Any other tough measures against Covid-19, but please no total lockdown
Monday, August 31, 2020

It has been the element missing from the campaign to contain the spread of covid-19 and bring it under control altogether. Until last week not many had seen a patient they knew or the places where critical cases are treated. Few had seen a neighbour taken ill and die. They have not been to the funeral of a covid-19 victim. Only health workers were privy to this sort of information.

The disease has largely been faceless and difficult for people to relate to in a flesh and bones sense. That probably explains why they had relaxed their vigilance as the initial shock and fear began to wear off resulting in the recent spike in covid-19 cases especially in Kigali.

The number of those falling sick was also small. There were more recoveries than new infections and or long deaths did not exceed four.

Reminders by officials of the ministry of health and the police that covid-19 is real, present and dangerous when it was sort of anonymous and invisible only added to the mystery.

The government has now corrected that initial omission and covid-19 is no longer an anonymous, mysterious thing. They have shown us real people who have recovered from the disease. Those people have given testimony of how debilitating covid-19 can be and in a very short time. The way they say it, it is a harrowing experience that no one should go through and so have urged the rest of us to do all that is necessary to stay safe.

The ministry of health has taken us (via the media) inside treatment facilities and shown us patients, some in critical condition and on machines helping them to stay alive but that might not necessarily save them. It is a scary sight.

A little earlier, the son of the first covid-19 victim in Rwanda had come out and in a sense given the disease flesh. Here was a real person, son of someone who had fallen to the disease, telling us that the person we knew only as a number was actually his father. He even pledged to work for the common good in memory of his father

When the old man had died, he had only been identified by his age and trade as a cross-border truck driver. It was one of those high risk occupations and so his succumbing to the virus was sort of expected.

It is, of course, true that in the first days of covid-19 in Rwanda there had been the death of two other individuals that, although not identified, were real enough to be recognised. One was a young police officer who had been on peace-keeping duty in another country. She elicited sympathy for dying so young and admiration for falling in the line of duty.

The other, a military officer, a little older, also on peace-keeping mission, triggered the same kind of response.

It was only by accident that we saw pictures of a real person, a family man, who had fallen to the disease. Pictures of his funeral and those of his wedding and his family appeared on social media briefly before they were taken down after a public outcry.

There have been other deaths due to covid-19, but they have largely been kept out of public view. They have been identified only by their age and gender. And so, many do not quite feel its immediacy and danger, which is perhaps why they call it baringa (phantom).

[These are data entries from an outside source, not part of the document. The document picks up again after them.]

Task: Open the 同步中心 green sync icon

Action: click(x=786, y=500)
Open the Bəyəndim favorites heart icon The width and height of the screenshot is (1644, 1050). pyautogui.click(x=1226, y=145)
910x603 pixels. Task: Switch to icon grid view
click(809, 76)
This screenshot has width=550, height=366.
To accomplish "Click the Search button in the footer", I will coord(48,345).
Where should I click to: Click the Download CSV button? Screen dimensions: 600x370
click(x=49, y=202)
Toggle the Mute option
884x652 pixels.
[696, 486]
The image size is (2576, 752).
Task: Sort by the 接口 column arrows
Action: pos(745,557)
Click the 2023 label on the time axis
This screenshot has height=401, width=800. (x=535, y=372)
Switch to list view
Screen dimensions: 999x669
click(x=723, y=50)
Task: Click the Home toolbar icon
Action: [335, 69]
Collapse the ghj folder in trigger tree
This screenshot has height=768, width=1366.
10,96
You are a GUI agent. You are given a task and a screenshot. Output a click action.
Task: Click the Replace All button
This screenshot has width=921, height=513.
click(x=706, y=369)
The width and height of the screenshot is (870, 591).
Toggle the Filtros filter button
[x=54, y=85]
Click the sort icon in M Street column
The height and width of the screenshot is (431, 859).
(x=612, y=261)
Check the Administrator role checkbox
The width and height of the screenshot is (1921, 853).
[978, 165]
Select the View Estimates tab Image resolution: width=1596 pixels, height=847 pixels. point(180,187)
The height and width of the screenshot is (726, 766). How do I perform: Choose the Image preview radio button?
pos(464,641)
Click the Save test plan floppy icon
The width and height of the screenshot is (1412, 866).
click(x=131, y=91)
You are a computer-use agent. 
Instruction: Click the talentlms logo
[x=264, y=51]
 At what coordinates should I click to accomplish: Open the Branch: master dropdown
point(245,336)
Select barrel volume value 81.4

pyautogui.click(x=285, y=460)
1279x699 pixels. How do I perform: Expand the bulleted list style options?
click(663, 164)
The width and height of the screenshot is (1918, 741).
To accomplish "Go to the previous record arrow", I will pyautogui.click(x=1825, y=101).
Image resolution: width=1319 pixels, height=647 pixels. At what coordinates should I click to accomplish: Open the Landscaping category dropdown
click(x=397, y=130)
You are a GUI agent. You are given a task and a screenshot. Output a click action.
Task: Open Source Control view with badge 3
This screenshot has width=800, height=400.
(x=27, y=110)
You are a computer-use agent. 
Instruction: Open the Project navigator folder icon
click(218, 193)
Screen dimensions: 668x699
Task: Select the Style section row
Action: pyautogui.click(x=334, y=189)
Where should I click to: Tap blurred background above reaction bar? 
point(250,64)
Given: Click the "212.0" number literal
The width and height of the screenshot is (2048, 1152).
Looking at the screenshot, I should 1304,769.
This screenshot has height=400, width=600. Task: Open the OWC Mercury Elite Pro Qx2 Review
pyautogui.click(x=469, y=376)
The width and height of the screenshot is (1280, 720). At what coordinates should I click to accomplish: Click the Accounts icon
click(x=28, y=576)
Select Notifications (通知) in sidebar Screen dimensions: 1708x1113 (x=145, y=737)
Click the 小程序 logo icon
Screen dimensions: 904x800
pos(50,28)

There have also been many recoveries, but they too have been only numbers.

It was therefore about time that there was a new communication strategy to bring home to many Rwandans how devastating covid-19 can be. It had become necessary to jolt us out of complacency resulting from ignorance or the false assumption that the disease is a distant thing and will pass, or even getting used to hearing about it.

When HIV/AIDS was ravaging large parts of the world, messages of its menace and consequences of reckless behaviour were everywhere. They could be very frightening. But they were also accompanied by pleas for behaviour change. Maybe it is time for similar messages.

It seems some people had recovered from the initial shock and fear of novelty. They must be shocked again by the reality of infection and death on a scale not seen before. Tough, targeted measures are needed in these times and for most people these are preferable to total lockdown.

The views expressed in this  article are of the author.